No sé si lo habré contado alguna vez. En el mejor de los casos ya me lo recordará algún lector atento: entre un libro y otro libro, en esos momentos entre relajados y ansiosos en que uno no sabe qué escribir y ni siquiera si seguirá escribiendo, para evitar el horror vacui y tener la mano más o menos caliente, reescribo sin mayor orden las biografías de pintores, mayormente occidentales y europeos, que publicó hace una punta de años una editorial italiana y que en nuestro continente reprodujo, de manera incompleta, la Editorial Codex. Esos ejemplares llegaban a casa cuando yo era chico, junto con el Anteojito y Billiken, la revista Siete Días (éramos familia intelectual, no íbamos a enchastrarnos el alma con grasadas como la revista Gente) y la Burda.
Desde luego, las revistas de niños eran para mi hermana y para mí. La Burda era para mi madre, tan aficionada al tejido que año tras año nos honraba con unos pulóveres que quedaban con las mangas largas y los cuellos volcados o apretados. Mi viejo, que tenía ensoñaciones de artista plástico y que cerca del fin de sus días logró exponer en una muestra colectiva de un grupo de alumnos de un discípulo de Torres García, era el lector adecuado para la Pinacoteca de los Genios. Con noble esfuerzo intentaba persuadirme de los para mí imperceptibles méritos de tal o cual juego de contraste entre luz y sombra, detalles de pincelada, aspectos de la materia y embelecos de estilo, mientras que yo solo veía lo único que me interesaba: múltiples crucifixiones, lanzazos, escenas familiares, santos flotando en los aires, guerreros luchando, decapitaciones y, sobre todo, escenas de seducción o de posesión en diversas florestas de floridas señoras y señoritas entradas en carnes, de rosáceas pieles cuyas desnudeces se vislumbraban a través de pudorosos velos.
================================
• **TAREAS POR REALIZAR**
1. Cite de forma literal el pasaje del texto que comienza en «No sé si lo» y termina en «y la Burda.».
2. Conteste, a partir del texto, las siguientes preguntas:
(a) ¿Qué editorial reprodujo en nuestro continente las biografías de pintores?
(b) ¿Qué revista era para la madre?
(c) ¿Para qué publicación era el padre el lector adecuado?
Las líneas que vienen a continuación proceden de otra fuente.

• **SECCIÓN DE DATOS**
================================
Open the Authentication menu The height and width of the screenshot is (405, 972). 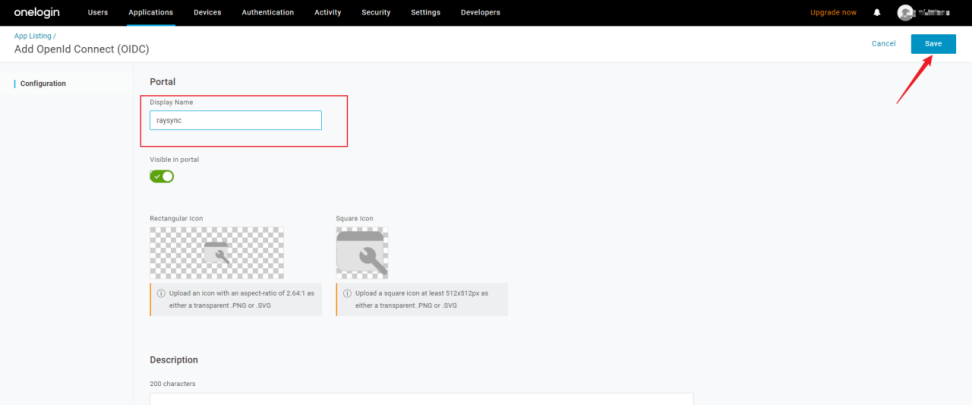(x=268, y=12)
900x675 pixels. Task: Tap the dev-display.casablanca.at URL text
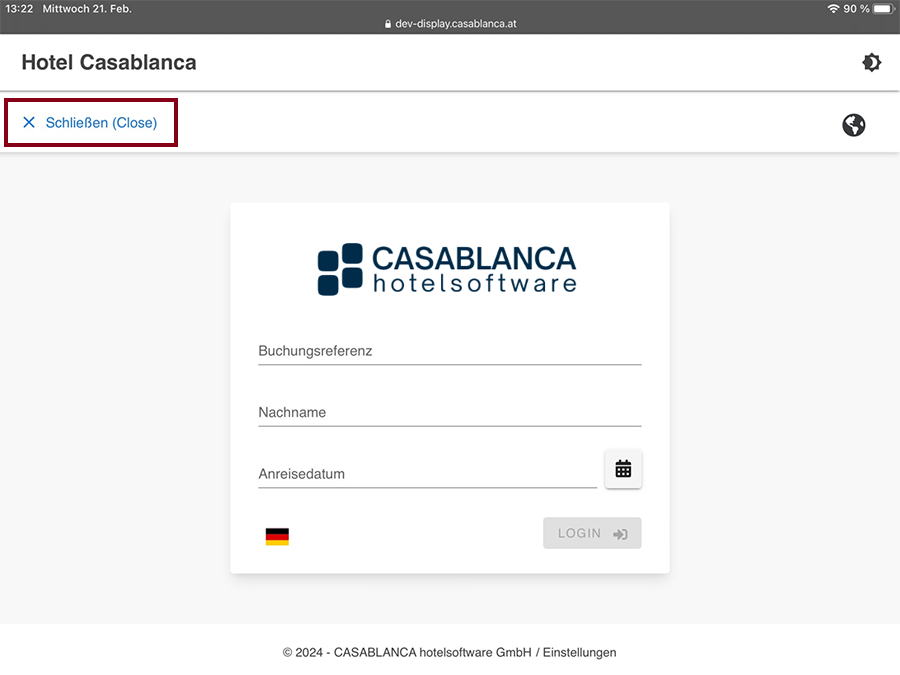coord(456,24)
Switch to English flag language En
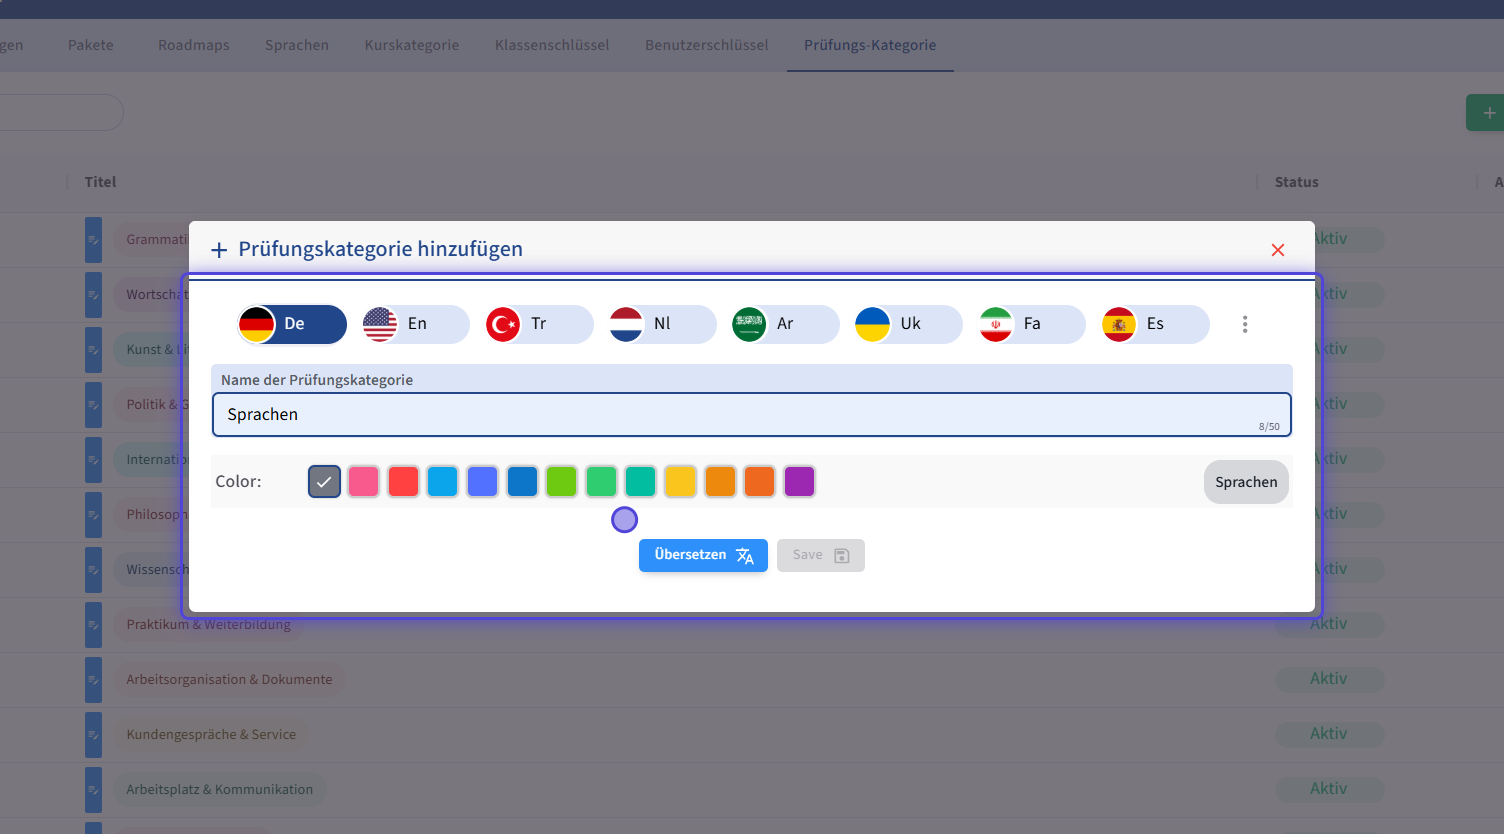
================================
• **RESPUESTAS**
1.
No sé si lo habré contado alguna vez. En el mejor de los casos ya me lo recordará algún lector atento: entre un libro y otro libro, en esos momentos entre relajados y ansiosos en que uno no sabe qué escribir y ni siquiera si seguirá escribiendo, para evitar el horror vacui y tener la mano más o menos caliente, reescribo sin mayor orden las biografías de pintores, mayormente occidentales y europeos, que publicó hace una punta de años una editorial italiana y que en nuestro continente reprodujo, de manera incompleta, la Editorial Codex. Esos ejemplares llegaban a casa cuando yo era chico, junto con el Anteojito y Billiken, la revista Siete Días (éramos familia intelectual, no íbamos a enchastrarnos el alma con grasadas como la revista Gente) y la Burda.

2.
(a) La Editorial Codex.
(b) La Burda.
(c) La Pinacoteca de los Genios.